GOSPEL

Grid Optimisation Software for Problems of Elastohydrodynamic Lubrication

Parameter Optimisation for EHL using the Grid

This is an e-Science project to investigate the optimisation and validation of lubricants.

Running in a Problem Solving Environment inside NAG's IRIS Explorer package the optimiser investigates a multi-dimensional parameter space for the fluid's characteristics. There is a measured friction calculation for each of several different ambient temperatures, loadings and slide to roll ratios against which the parameters are minimised.

Shown below is the latest version of one such problem, optimising against ten different parameters. Here there are 36 different EHL calculations for each function call from the optimiser. In total that means that there have been 985x36=35460 separate cases run.

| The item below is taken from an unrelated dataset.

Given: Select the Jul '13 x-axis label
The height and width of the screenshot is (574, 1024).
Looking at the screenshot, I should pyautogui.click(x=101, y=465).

In the screenshot two output graphs are shown. The left hand one shows the relative change from the initial guess as the simplex finds increasingly better solutions - the nearly parallel lines towards the end show that the solution has converged. The right hand graph shows parallel coordinates with a separate line for each set of parametes.

The e-Science aspects of this project can be broken down into three main sections: (i) getting the optimiser running in parallel to speed up the real time of obtaining these computational results; (ii) using a parallel solver on each individual EHL case to further increase the speed of the solution process and allow much larger cases to be tackled than have previously been feasible; (iii) getting all this functionality on a Grid resource - possibly split over several different machines - still interactive from the PSE.

The parallelism of the optimiser has been achieved using MPI. Communication is restricted to syncronisation of the calculated residuals (the differences between the numerical and experimental friction). This means that all 36 cases could theoretically be run in parallel. However this is an inefficient way of doing this since the results from one case lead to a good guess for a similar case with a higher slide-to-roll ratio. We therefore have six continuation runs with a different temperature and loading pair in each. The speed-up of these cases is therefore limited by the time taken for the slowest run to converge. Timings are given in the All Hands paper, linked below.

The parallelisation of the 2-d circular contact solver has further developed the solver developed in a previous EPSRC project. This code has remarkable speed-ups for individual cases and hence the inclusion of the solver has enabled 2-d cases to be optimised for the first time. This has not been previously done due to the prohibitive computational costs involved. MPI is again used within the solver although each of the continuation runs now uses a separate MPI communication group. Another group for the head processes of each continuation run is used for synchronising the residuals, as before. This low bandwidth communication is what enables the use of MPICH-G2 for MPI communication between separate Grid resources.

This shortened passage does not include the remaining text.